同源四倍体水稻亚种间杂种F1具有强大生物学优势,花粉不育是其优势利用主要障碍之一.已有研究表明籼粳杂种花粉不育基因Sa、Sb和Sc座位互作是导致其花粉不育的主要遗传原因,每个座位籼型基因(ii)与粳型基因(jj)杂合均可产生互作,对F1花粉败育产生不同效应;多个座位同时互作,花粉败育呈上位性效应。本项目拟利用同源四倍体水稻近等基因系组配花粉不育基因不同互作类型杂种F1，以不互作的杂种F1作为对照，一是对不同座位互作类型杂种F1花粉发育过程的细胞学、基因表达谱差异、与减数分裂染色体行为有关基因表达差异等进行研究，以弄清互作是如何通过影响花粉发育基因表达而使杂种F1花粉出现不同败育；二是通过多座位同时互作与单座位互作比较研究,弄清前者是如何加重基因异常表达而使花粉败育率呈现上位性.研究结果有望弄清不同座位互作引起杂种F1花粉败育效应差异以及多基因互作上位性的分子机理,为克服不育性提供理论基础

Autotetraploid rice is a special genetic material and its intersubspecific hybrids have high potential to increase the rice yield, but it has major drawback of low seed set. Pollen abortion was one of most important reasons for low seed of the autotetraploid intersubspecific hybrids. In our previous research, it was found that pollen sterility loci (Sa, Sb and Sc) interactions are main genetic reason for pollen sterility of autotetraploid hybrids. Heterozygous genotype (ij) at each locus i.e., indica genotype (ii) and japonica genotype (jj), cause pollen sterility due to interaction between i and j alleles. The extent of pollen sterility is varied at each locus, while multi allelic interactions (two or three loci) result in very low pollen fertility in autotetraploid intersubspecific hybrids. So far, little information is available on the molecular mechanism of pollen sterility loci interaction in autotetraploid rice. In this project, we will make several combinations with different pollen sterility loci interactions by crossing with different pollen sterility iso-geneic lines, as well as the control combinations (without pollen sterility gene interaction) at these three pollen sterility loci using autotetraploid rice lines harboring Sa-n, Sb-n and Sc-n genes crossed with iso-geneic lines. The cytological insights, gene expression in whole genome and the expression of genes associated with pollen development in meiosis will be studied using above mentioned hybrids. From these observations, we'll be able to understand the molecular mechanism lie underneath the pollen sterility loci interaction i.e., how pollen genes interactions affect the genes expression during pollen development in autotetraploid intersubspecific hybrids and how it cause different degrees of pollen abortion. Moreover, we will be able to know that how multi pollen genes interactions affect the genes expression more bigly than single gene interaction, and how it results in very low pollen fertility of intersubspecific hybrids. These results will be very helpful for overcoming the sterility of autotetraploid intersubspecific hybrids and promote them for commercial application.

## 所给资料
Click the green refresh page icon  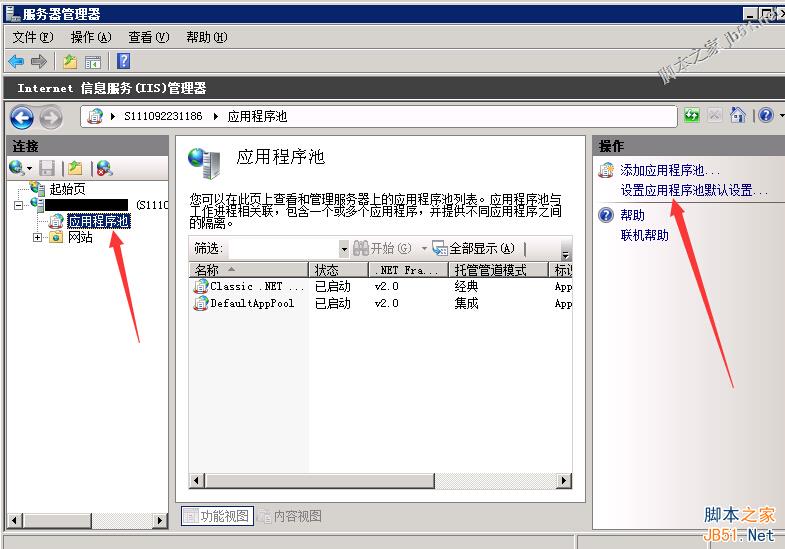pos(692,116)

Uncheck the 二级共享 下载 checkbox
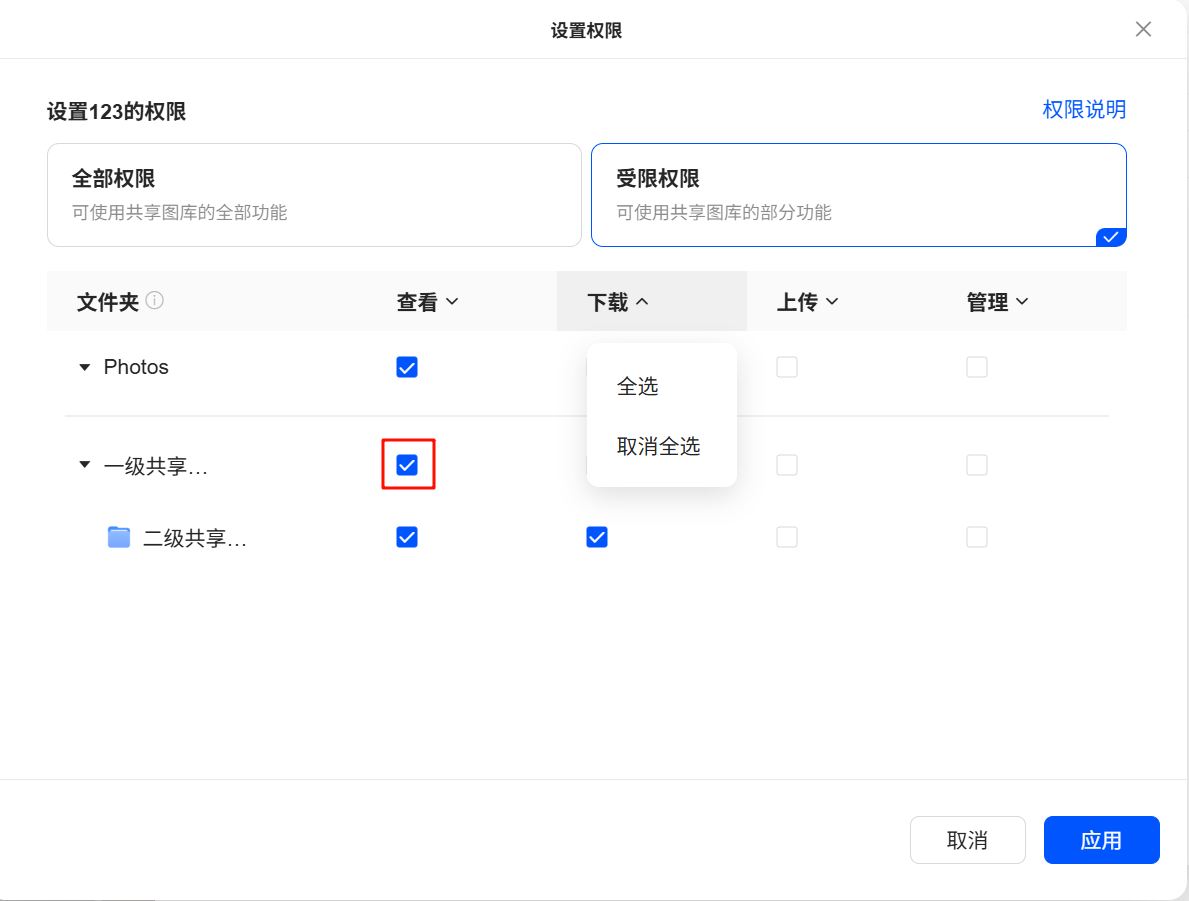[x=597, y=537]
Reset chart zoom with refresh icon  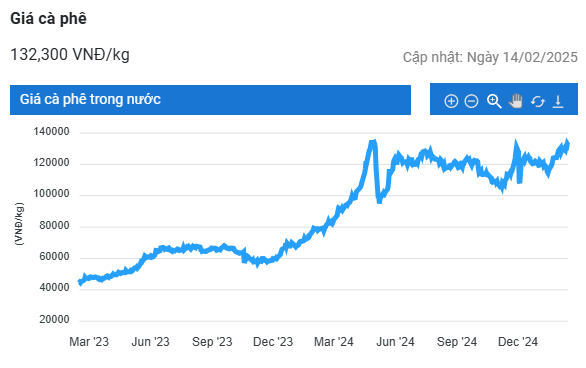click(537, 101)
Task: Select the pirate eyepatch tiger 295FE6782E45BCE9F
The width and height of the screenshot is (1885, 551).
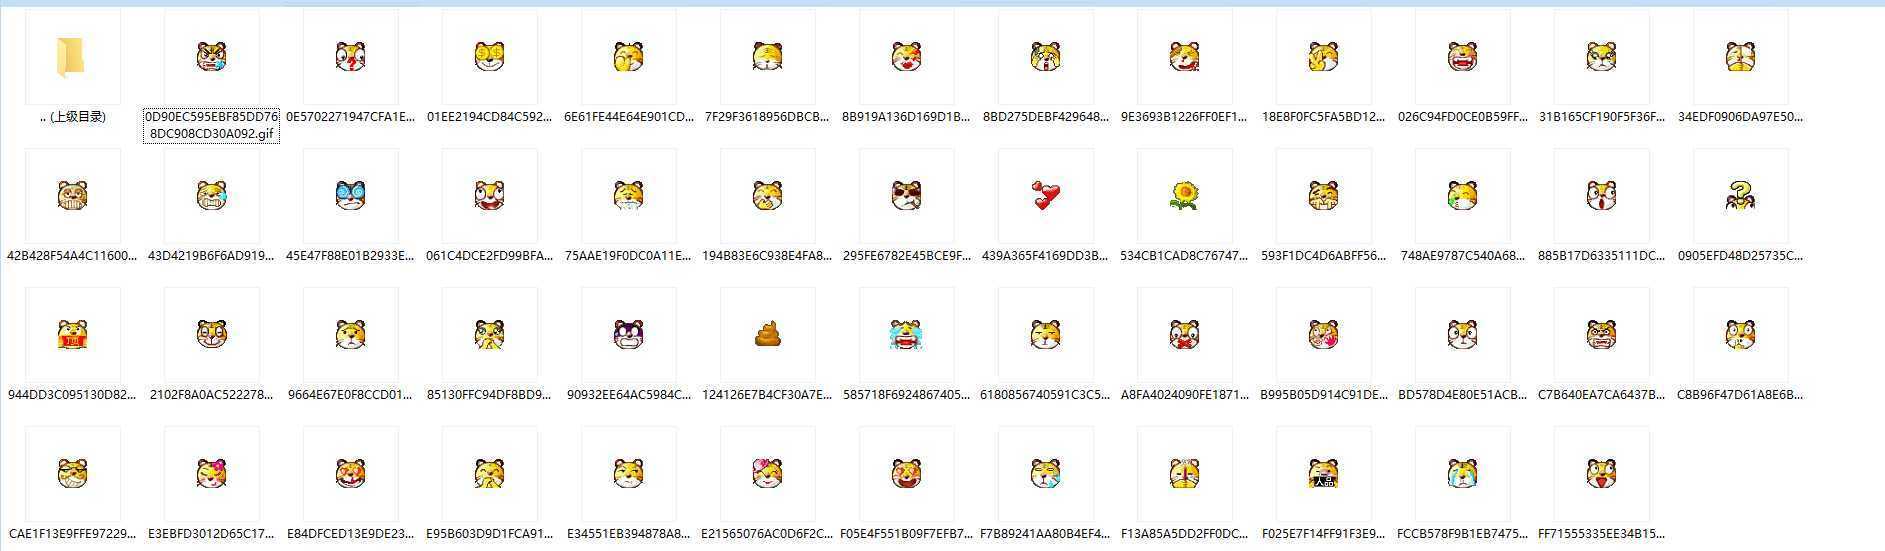Action: tap(906, 196)
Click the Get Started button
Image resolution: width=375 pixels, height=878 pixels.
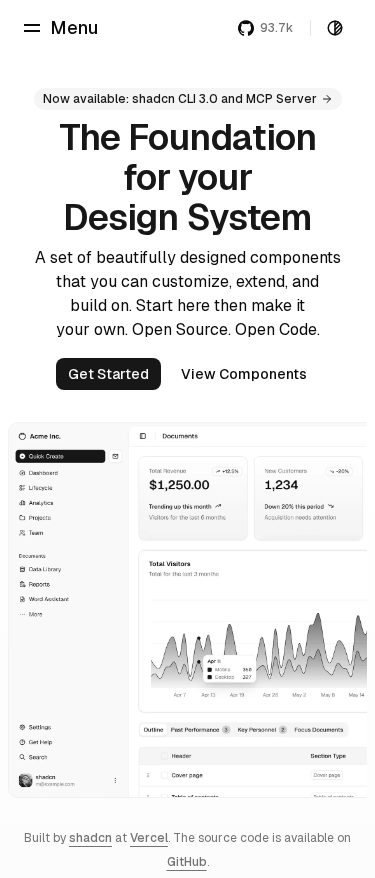(x=108, y=374)
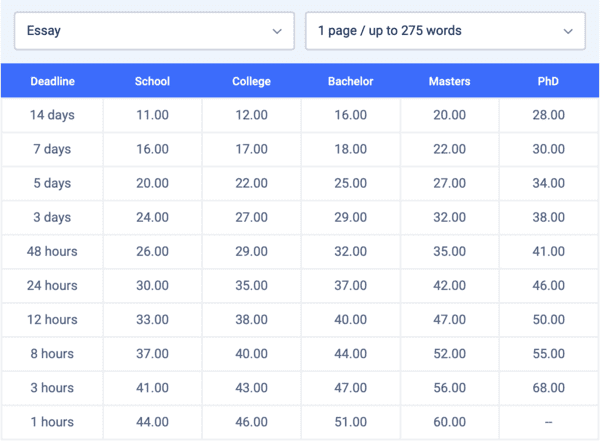Viewport: 600px width, 441px height.
Task: Click the Bachelor column header
Action: pos(351,81)
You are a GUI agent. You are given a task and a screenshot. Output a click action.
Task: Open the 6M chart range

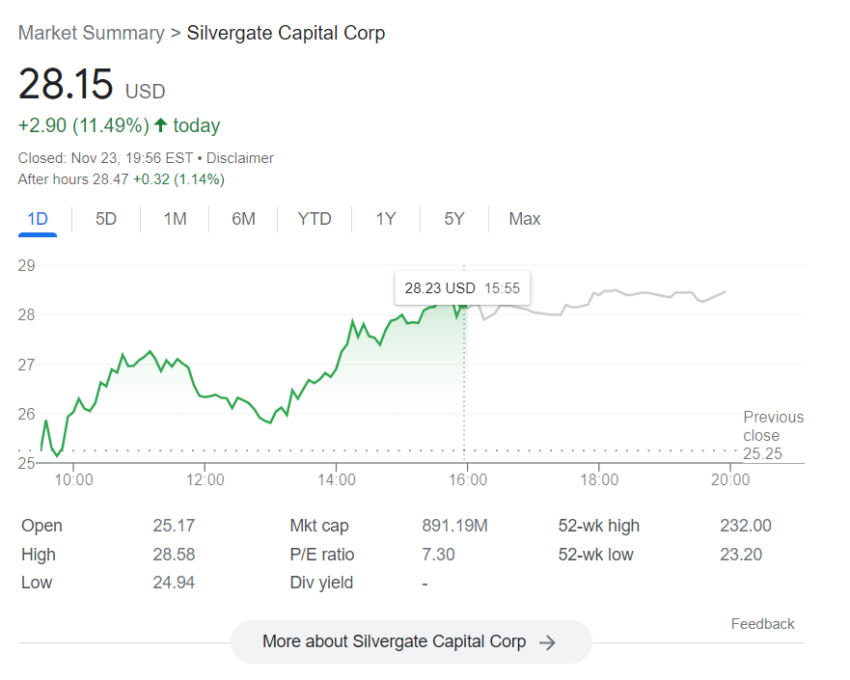coord(243,219)
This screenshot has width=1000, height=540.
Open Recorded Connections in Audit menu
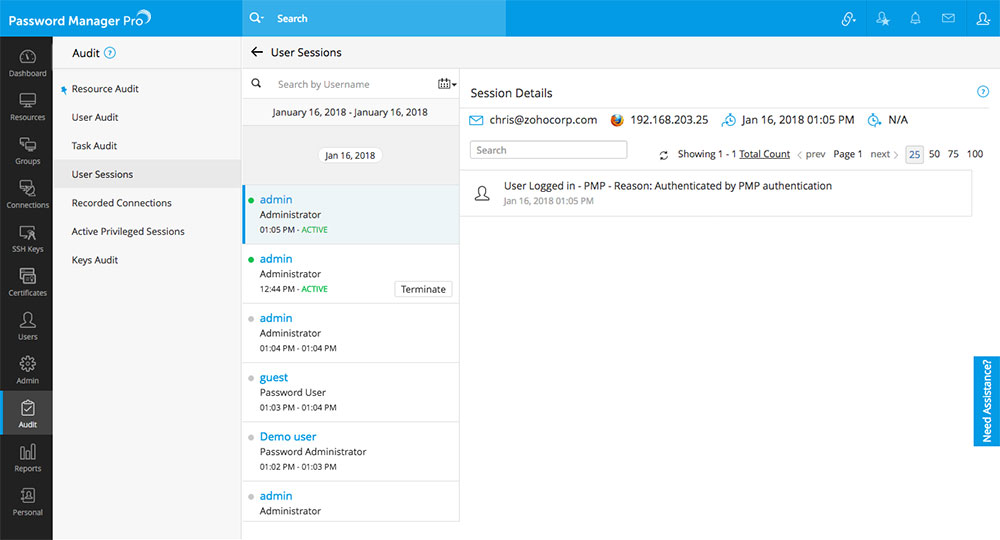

## 任务要求
根据分析文本，导致籼粳杂种花粉不育的主要遗传原因是什么？

## 书面解答
花粉不育基因Sa、Sb和Sc座位的互作。